Seattle Center Director Robert Nellams shared this story during Northwest Folklife Festival’s First Look on Wednesday, May 25. This amazing annual folk (and much more) festival packs Seattle Center, Friday – Monday of Memorial Day weekend. Learn more about it at: NW Folklife.
Northwest Folklife and Seattle Center are partners whose purpose and values are truly aligned. Folklife’s purpose is to strengthen our community through art and culture and create opportunities for all people to celebrate, share, and participate. At Seattle Center, we create exceptional events, experiences and environments that delight and inspire the human spirit to build stronger communities.
Together we believe in giving voice to people in our community. And there is nothing more powerful than a community raising its voice as one. One way to tap into a community’s voice is through song, and so this year’s Folklife Festival cultural focus, “The Power of the Human Voice through Song,” is again right on the mark of celebrating, sharing, participating, inspiring and building community.
Scientists tell us that we learn more easily and indelibly if the lesson is set to rhyme or song. Think about how you learned the alphabet as a kid. Think about how you sometimes can’t remember where your keys are but you can still remember the lyrics of songs from your youth.
And now with the internet, song lyrics are becoming the most effective medium for conveying social messages to young people. Each month there are more than 1 billion web searches just on lyrics. In fact, 51% of 15-27 year olds search lyrics to try to understand a song. Think of how the power of a song like Macklemore’s “Same Love” conveys the civil rights and social justice of same sex couples.
I would like to go back a little bit and share the story and power of a song that touched my life and how this song was touched by many over the years.
The song is We Shall Overcome…
We Shall Overcome has many suggested origins, from the combination of a 19th century hymn written by Charles Tilden called “I’ll Overcome Some Day” and a spiritual that dates back to the Civil Way called “No more Auction Block for me,” to the more credible tie to Louise Shropshire’s gospel hymn “If My Jesus Wills.”
We Will Overcome was sung by African American tobacco workers led by Lucille Simmons for Zilpha Horton of the Highlander Folk School (an important biracial training ground for activist in labor organizing and racial reform in the south) in 1945. Horton loved the song, added lyrics and used it to inspire her students at Highlander. She also introduced the song to Pete Seeger, who included it in his repertoire and changed it from We Will Overcome to We Shall Overcome, and Highlander’s new musical director Guy Carawan, who is credited with making it a universal call for social justice and human rights in the late 50’s.

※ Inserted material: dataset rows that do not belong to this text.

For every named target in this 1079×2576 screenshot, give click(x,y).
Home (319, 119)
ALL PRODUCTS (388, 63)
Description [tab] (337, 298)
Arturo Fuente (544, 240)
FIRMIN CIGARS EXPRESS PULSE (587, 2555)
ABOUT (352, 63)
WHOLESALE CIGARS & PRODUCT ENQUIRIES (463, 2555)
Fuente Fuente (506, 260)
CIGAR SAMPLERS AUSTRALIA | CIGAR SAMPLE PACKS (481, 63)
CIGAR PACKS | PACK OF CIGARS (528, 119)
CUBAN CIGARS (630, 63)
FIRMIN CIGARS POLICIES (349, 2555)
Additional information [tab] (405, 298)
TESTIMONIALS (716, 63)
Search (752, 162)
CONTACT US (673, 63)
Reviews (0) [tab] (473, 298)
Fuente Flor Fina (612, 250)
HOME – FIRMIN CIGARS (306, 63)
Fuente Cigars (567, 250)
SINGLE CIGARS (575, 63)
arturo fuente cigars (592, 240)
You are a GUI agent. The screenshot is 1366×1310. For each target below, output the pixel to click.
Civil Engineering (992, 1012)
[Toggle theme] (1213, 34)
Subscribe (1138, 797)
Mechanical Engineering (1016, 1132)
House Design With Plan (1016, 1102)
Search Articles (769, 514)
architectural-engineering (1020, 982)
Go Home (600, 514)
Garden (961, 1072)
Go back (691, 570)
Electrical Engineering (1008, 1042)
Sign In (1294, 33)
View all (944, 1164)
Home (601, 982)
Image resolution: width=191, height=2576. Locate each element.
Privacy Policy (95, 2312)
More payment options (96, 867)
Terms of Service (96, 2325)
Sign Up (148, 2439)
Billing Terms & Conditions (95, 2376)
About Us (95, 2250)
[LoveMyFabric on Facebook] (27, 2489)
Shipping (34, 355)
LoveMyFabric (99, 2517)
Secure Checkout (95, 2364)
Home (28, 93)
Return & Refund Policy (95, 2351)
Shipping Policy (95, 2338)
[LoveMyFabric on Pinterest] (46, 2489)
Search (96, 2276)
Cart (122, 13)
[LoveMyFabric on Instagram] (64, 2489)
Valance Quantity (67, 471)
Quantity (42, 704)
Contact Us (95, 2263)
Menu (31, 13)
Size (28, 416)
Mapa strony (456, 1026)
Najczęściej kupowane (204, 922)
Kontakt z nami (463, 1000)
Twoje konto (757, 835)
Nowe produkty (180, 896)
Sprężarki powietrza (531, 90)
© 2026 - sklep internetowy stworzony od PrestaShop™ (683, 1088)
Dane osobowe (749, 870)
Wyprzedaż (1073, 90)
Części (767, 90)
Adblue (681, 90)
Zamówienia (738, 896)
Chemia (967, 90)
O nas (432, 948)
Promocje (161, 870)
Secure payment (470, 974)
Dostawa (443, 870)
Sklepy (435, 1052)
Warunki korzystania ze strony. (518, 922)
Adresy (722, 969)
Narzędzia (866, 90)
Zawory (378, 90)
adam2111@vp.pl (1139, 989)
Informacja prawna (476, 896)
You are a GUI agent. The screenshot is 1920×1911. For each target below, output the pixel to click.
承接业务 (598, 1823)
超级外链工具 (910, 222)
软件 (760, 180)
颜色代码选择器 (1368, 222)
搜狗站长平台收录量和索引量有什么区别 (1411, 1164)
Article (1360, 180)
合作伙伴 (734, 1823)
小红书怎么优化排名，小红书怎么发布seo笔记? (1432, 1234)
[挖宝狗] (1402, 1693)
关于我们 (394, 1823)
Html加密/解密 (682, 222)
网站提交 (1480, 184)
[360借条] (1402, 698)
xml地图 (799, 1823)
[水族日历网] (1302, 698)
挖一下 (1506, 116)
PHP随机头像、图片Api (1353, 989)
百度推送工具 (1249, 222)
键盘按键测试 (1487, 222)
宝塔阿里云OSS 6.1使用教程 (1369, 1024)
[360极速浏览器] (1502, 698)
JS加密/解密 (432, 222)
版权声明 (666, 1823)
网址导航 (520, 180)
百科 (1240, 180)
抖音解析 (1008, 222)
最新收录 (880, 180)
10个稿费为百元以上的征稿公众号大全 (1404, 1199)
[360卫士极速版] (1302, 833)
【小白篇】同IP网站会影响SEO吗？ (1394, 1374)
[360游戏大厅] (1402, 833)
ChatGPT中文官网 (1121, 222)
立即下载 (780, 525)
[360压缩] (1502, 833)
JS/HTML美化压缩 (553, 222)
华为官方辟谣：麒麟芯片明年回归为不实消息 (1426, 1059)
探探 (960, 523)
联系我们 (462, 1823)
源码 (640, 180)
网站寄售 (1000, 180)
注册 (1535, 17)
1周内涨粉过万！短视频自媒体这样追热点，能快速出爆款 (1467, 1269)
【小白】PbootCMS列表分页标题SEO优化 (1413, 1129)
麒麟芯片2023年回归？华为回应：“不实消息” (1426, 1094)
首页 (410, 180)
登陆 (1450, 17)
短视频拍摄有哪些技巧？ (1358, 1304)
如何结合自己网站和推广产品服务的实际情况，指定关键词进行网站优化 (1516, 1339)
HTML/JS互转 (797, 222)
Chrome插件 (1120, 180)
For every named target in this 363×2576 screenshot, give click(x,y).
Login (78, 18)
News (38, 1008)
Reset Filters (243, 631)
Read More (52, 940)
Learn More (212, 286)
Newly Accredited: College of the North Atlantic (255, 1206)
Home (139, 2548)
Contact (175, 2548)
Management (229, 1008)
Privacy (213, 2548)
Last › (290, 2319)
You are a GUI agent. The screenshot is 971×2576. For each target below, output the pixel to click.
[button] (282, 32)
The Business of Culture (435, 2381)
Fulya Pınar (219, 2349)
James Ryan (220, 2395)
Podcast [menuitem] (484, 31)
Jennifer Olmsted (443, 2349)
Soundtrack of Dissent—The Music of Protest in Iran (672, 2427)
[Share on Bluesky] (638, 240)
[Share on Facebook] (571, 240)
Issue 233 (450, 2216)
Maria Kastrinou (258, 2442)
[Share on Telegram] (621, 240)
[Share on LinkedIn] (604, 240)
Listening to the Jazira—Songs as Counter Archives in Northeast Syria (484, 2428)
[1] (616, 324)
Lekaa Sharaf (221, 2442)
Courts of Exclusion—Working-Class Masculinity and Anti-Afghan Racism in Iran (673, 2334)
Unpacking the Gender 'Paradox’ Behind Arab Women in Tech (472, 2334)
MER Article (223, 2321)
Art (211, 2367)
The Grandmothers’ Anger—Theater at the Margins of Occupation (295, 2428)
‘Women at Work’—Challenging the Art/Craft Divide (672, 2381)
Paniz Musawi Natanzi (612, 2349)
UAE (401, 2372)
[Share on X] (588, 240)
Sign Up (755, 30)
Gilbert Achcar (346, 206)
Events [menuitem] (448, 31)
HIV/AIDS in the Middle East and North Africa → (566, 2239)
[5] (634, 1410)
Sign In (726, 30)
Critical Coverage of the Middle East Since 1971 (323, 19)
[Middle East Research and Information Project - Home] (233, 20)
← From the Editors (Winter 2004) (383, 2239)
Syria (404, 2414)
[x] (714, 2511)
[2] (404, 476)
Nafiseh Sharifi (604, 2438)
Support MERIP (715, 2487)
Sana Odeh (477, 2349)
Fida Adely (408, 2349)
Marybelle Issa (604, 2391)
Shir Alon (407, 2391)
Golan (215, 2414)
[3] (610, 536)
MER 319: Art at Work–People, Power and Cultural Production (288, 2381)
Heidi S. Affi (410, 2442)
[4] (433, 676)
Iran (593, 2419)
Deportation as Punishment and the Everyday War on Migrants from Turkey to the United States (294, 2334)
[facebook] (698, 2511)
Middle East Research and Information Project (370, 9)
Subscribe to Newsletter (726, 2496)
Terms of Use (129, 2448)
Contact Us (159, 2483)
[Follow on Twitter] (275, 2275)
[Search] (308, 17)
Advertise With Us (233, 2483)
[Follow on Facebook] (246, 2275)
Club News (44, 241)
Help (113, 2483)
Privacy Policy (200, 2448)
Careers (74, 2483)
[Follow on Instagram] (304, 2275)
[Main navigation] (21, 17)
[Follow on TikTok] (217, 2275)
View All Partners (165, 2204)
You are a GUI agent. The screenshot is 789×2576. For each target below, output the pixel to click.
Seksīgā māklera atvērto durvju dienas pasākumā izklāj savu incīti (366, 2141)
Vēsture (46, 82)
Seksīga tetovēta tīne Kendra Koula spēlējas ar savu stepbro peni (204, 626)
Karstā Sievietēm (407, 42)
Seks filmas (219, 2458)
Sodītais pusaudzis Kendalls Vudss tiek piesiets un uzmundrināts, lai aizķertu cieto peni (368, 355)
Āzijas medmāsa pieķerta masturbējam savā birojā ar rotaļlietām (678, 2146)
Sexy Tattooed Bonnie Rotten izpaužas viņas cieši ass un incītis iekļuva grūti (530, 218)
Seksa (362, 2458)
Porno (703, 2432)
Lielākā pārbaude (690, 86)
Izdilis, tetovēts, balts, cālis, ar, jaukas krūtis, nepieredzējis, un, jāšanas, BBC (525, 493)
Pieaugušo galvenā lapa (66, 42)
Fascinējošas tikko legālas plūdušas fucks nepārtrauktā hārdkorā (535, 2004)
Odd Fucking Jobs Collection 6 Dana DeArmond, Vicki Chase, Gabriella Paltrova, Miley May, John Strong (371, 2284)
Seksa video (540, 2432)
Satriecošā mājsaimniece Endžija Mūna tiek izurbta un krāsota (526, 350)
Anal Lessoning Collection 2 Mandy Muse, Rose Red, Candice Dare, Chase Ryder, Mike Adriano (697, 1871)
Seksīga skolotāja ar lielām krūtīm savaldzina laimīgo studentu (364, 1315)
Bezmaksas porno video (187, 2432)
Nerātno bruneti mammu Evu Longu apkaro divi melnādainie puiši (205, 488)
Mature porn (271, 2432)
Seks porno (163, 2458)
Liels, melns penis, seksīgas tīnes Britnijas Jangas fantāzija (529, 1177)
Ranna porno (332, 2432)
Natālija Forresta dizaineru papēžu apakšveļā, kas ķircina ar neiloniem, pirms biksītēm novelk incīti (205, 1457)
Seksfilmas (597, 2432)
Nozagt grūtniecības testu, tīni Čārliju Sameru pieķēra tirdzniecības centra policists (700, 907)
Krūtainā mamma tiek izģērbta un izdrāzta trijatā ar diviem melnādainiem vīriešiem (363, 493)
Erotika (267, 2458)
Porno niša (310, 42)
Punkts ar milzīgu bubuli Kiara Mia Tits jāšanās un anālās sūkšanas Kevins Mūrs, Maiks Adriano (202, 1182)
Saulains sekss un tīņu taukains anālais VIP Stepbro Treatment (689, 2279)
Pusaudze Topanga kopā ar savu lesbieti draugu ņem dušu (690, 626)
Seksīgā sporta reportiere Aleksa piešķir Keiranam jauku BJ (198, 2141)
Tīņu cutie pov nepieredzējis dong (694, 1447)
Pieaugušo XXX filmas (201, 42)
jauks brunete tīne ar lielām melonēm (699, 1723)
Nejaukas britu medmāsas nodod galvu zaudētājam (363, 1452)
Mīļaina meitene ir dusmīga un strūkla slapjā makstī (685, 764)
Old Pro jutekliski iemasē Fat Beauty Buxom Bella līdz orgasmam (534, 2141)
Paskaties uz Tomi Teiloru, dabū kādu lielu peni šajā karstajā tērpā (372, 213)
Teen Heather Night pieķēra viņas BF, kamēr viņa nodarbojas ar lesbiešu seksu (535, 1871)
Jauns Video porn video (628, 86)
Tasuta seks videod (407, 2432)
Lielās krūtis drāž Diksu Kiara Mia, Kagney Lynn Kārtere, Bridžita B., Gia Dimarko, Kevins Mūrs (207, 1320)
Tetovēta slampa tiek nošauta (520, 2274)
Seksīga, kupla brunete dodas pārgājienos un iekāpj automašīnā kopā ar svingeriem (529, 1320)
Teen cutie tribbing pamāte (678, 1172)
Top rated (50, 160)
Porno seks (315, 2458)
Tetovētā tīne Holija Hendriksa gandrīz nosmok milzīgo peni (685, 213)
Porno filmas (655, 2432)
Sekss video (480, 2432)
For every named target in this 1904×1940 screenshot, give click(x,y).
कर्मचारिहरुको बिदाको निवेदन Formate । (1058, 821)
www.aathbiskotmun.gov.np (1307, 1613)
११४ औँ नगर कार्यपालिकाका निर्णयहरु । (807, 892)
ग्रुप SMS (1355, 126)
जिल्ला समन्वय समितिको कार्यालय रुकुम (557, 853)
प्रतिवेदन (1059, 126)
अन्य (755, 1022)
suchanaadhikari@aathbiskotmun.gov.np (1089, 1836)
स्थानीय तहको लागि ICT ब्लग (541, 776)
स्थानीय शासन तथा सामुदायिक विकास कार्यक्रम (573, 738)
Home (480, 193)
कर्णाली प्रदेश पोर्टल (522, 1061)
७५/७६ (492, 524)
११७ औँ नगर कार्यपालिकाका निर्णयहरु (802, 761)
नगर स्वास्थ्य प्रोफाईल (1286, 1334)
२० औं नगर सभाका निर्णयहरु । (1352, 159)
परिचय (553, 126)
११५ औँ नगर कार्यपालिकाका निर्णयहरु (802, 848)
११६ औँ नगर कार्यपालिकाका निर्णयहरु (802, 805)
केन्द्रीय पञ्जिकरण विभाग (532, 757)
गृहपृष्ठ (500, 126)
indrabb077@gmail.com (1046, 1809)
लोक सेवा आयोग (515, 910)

When Tennessee State police tried to forcibly close down Highlander in the summer of 1959, Mary Ethel Dozier (an African American high school student) added the verse “We are not afraid.” An example of the organic nature of folk/freedom songs.
In 1961/62 during the Civil Rights Campaign to integrate public accommodations in Albany, GA, Bernice Johnson Reagon from the Student Nonviolent Coordinating Committee (SNCC) took the basic structure of the song, modified the rhythms, and slowed the tempo. These changes brought the song back to the “church” and opened it up for spontaneous vocal punctuations from singers and protestors. Now you could have unlimited call and response patterns and improvisation possibilities…
An American classic was born.
In terms of the stated goal of integrating public accommodations the campaign Albany was a failure.
But Albany did have ONE HUGE success and that was the birth of Freedom singers. The songs the Freedom singers sang had the power to unify across racial and social economic lines, sustain morale during the darkest days and nights, and easily and consistently convey the ideals and social justice of the civil rights movement.
“We Shall Overcome” along with other songs like “Ain’t going to let nobody turn us around,” “Keep your eyes on the Prize,” “This little light of mine,” or Bob Dylan’s “Oxford Town” kept the light of freedom burning despite the brutality of hate, discrimination and prejudice.
“We Shall Overcome” became the standard bearer for Civil and Human Rights all over the world. The song has been sung by protestors in South African, Northern Ireland, Prague, India, Bangladesh and was part of the last speech that Martin Luther King gave in Memphis. In fact, it may not be hyperbole to say that during the Civil Rights movement virtually every American and millions of people worldwide heard “We Shall Overcome” in one form or another.
As music goes, so goes our culture; and the power of this song has created an opportunity to touch all of our souls through shared values and principals, spirit and humanity.
So we are not afraid…we’ll walk hand in hand…we’re on to victory…we shall live in peace because the truth shall make us free. Yes “We Shall Overcome!”
And in that spirit I come back to the partnership of Northwest Folklife and Seattle Center, because celebrating, sharing, participating, inspiring and building a just community is exactly what we do.